New Spring 2015 course in African American Studies Ferguson, USA: Race and criminal justice in historical perspective
December 3, 2013
On August 9, 2014, an eighteen-year-old black man named Michael Brown was shot and killed by police officer Darren Wilson during an altercation in Ferguson, Missouri, a majority-black suburb of St. Louis. In the months that followed, amid demands from protestors in Ferguson and their supporters that Officer Wilson be brought to justice, swirling and conflicting accounts of Brown’s death competed for attention. A grand jury examination of the evidence, and its subsequent decision not to indict Wilson has—far from bringing clarity or resolution—exacerbated tensions, raised troubling new questions, and sparked a new round of protests.

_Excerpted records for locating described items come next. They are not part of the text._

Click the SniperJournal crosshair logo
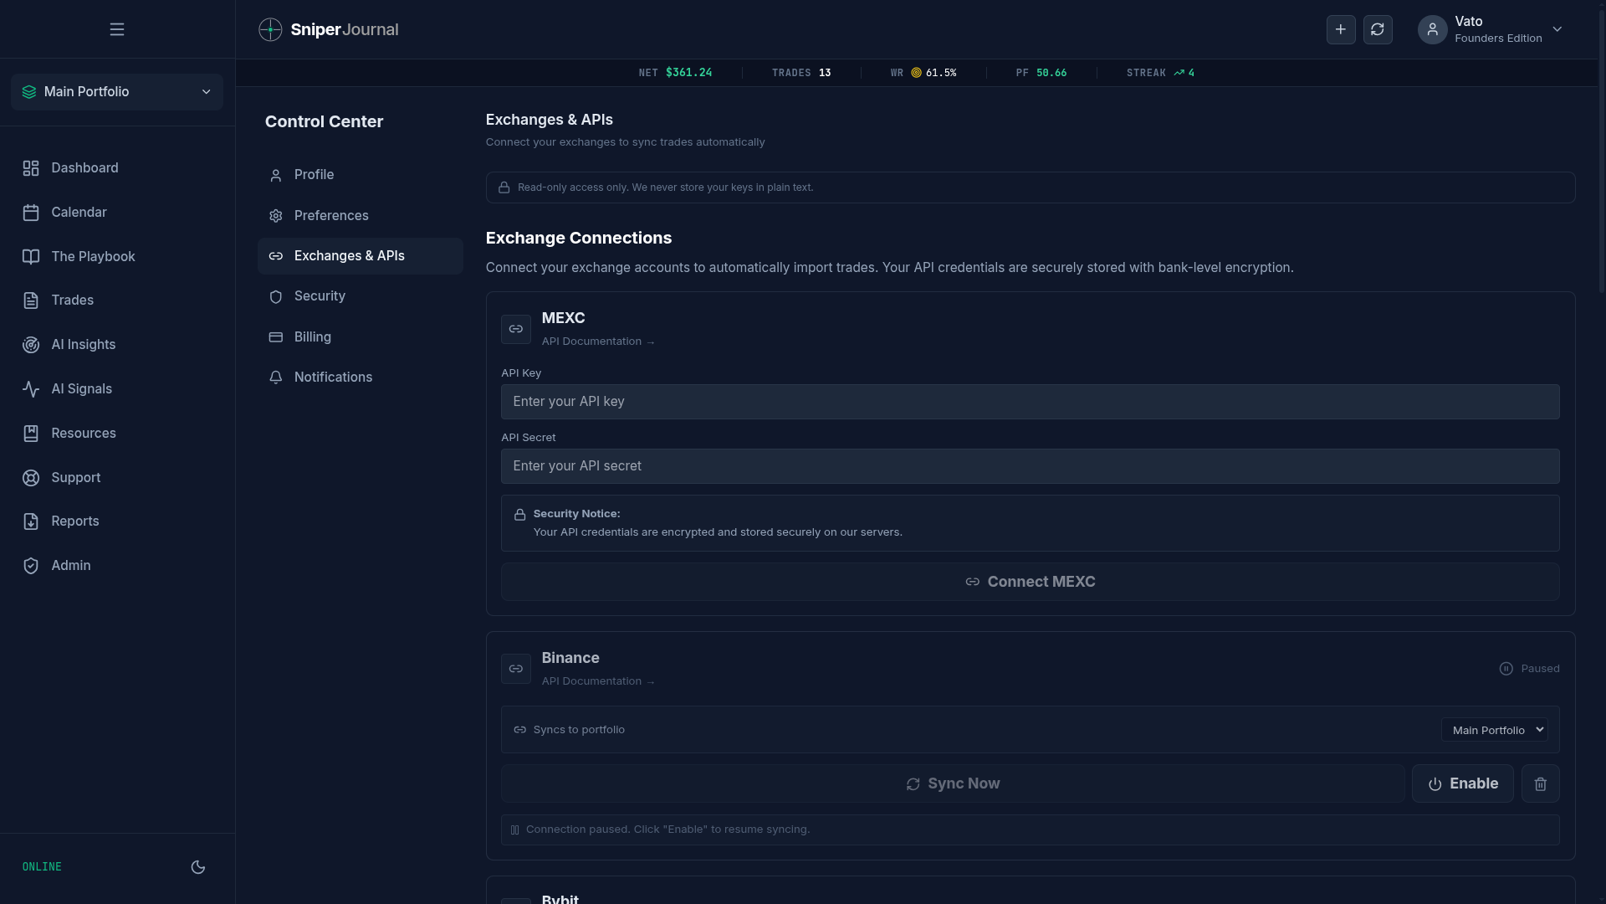Screen dimensions: 1606x904 [270, 29]
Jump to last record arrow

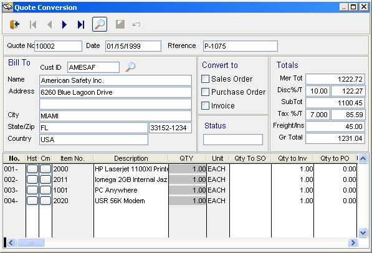pyautogui.click(x=81, y=24)
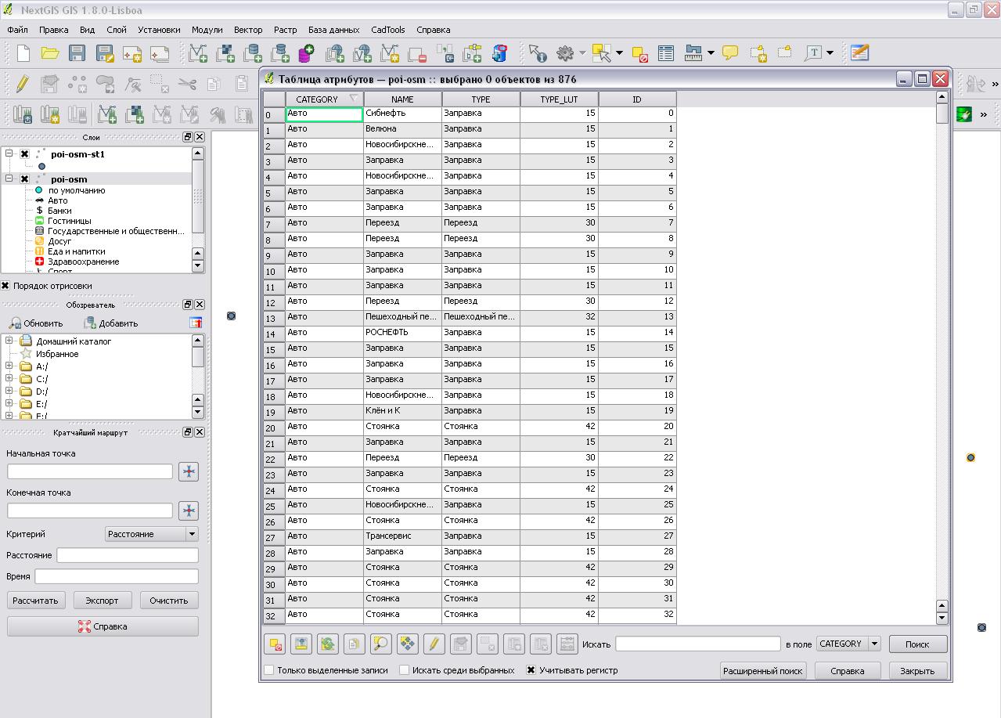Click the Save project toolbar icon

click(77, 53)
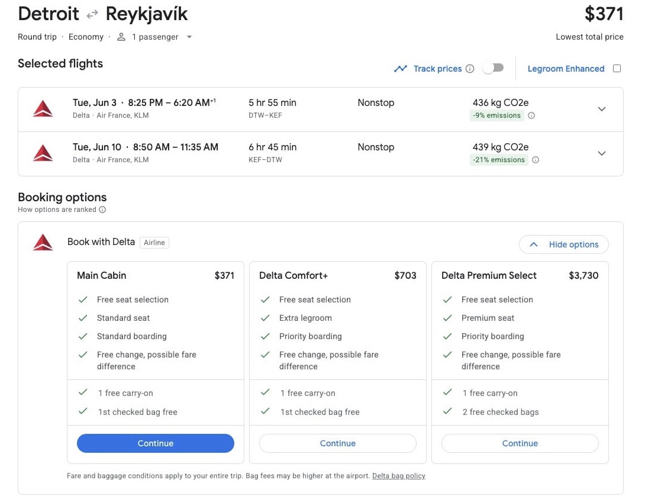Screen dimensions: 645x496
Task: Enable the Track prices toggle
Action: (493, 69)
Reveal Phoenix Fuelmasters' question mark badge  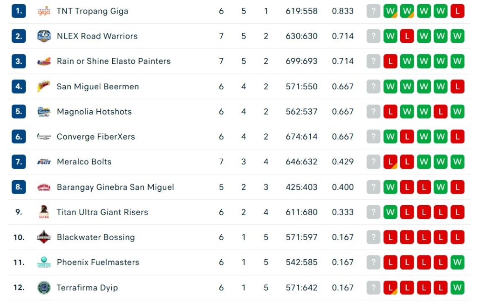point(373,262)
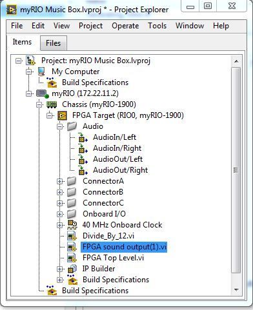The height and width of the screenshot is (310, 253).
Task: Click the Divide_By_12.vi file icon
Action: point(72,236)
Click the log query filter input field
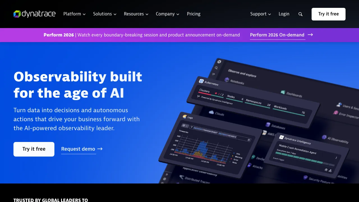The image size is (359, 202). point(215,131)
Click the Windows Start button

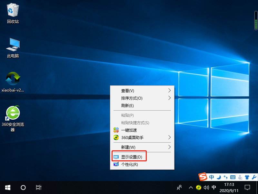click(x=7, y=188)
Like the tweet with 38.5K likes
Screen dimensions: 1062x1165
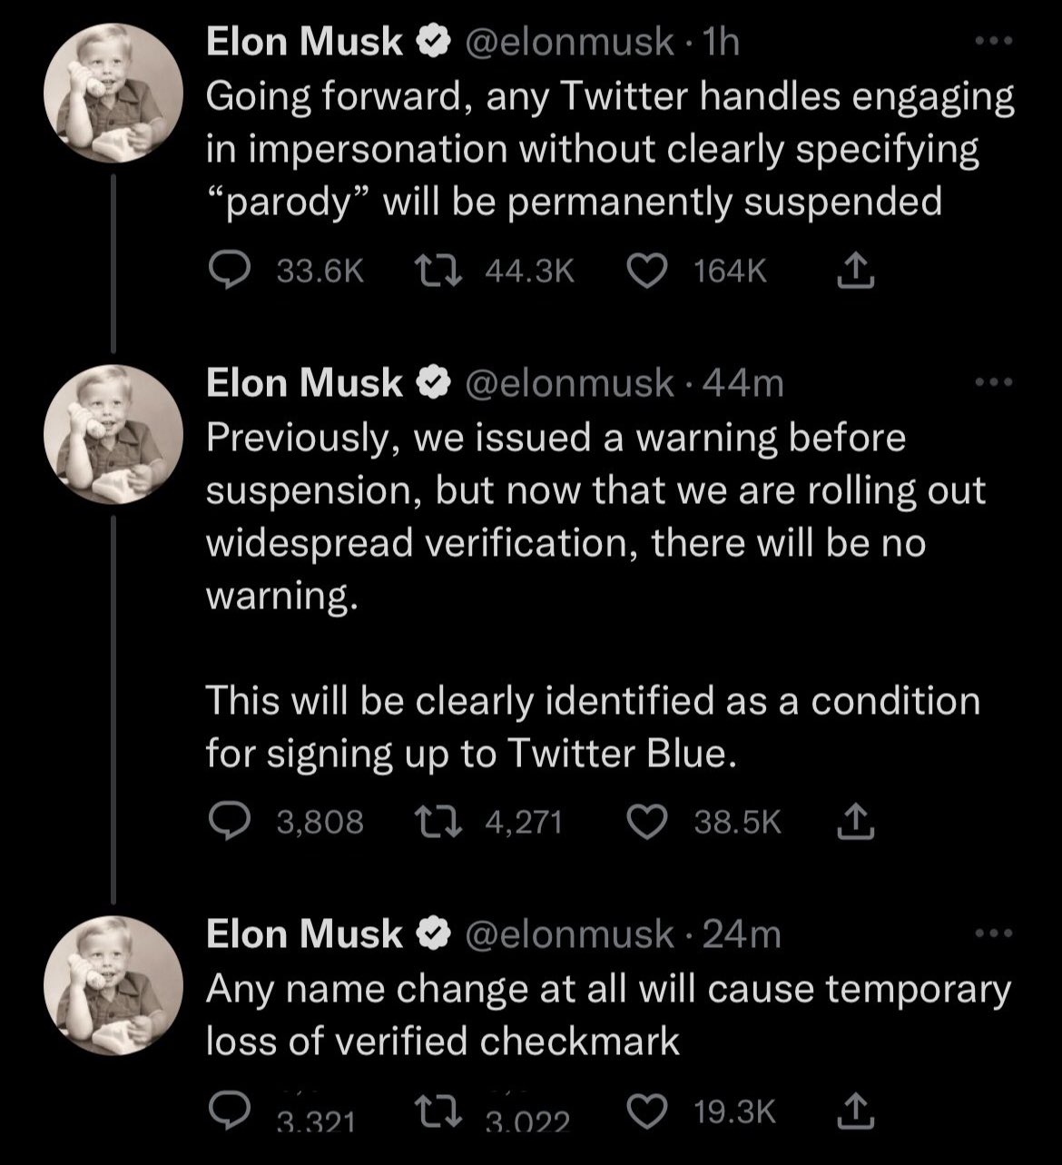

We may never have a full accounting of what happened between Brown and Wilson on August 9. But the events in Ferguson can be placed within—and can help illuminate—a long history of African American encounters with law enforcement officers and with the criminal justice system. This course seeks to trace those encounters, beginning in the era of slavery and ending with the events of the past several months. In doing so students will explore a series of critical questions: To what extent has the construction and the commission of the law been generated by racial prejudice and racial power? To what extent has a racialized criminal justice system—from the street to the courthouse to the prison—provided the grounds and the inspiration for movements of social justice? What lessons might we learn from the events in Ferguson that illuminate current structures of power, privilege, perception, and neglect? And how can we learn from these events—and the long histories trailing them—as we endeavor to build a nation that is more compassionate, unified, and just.
This course is inspired in large part by the engagement of VCU students in the events and the activism surrounding the Ferguson protests. It is grounded in a hopefulness born from the efforts of a new generation of Americans to turn tragedy into transformation. The course will be capped at twenty-five students, allowing classes to be grounded in group dialogue. At moments in the semester, our discussions will be joined by guest participants who can share their personal experiences with the criminal justice system. Assignments will challenge students to utilize academic rigor and digital technologies in a manner that fosters civic dialogue and participation.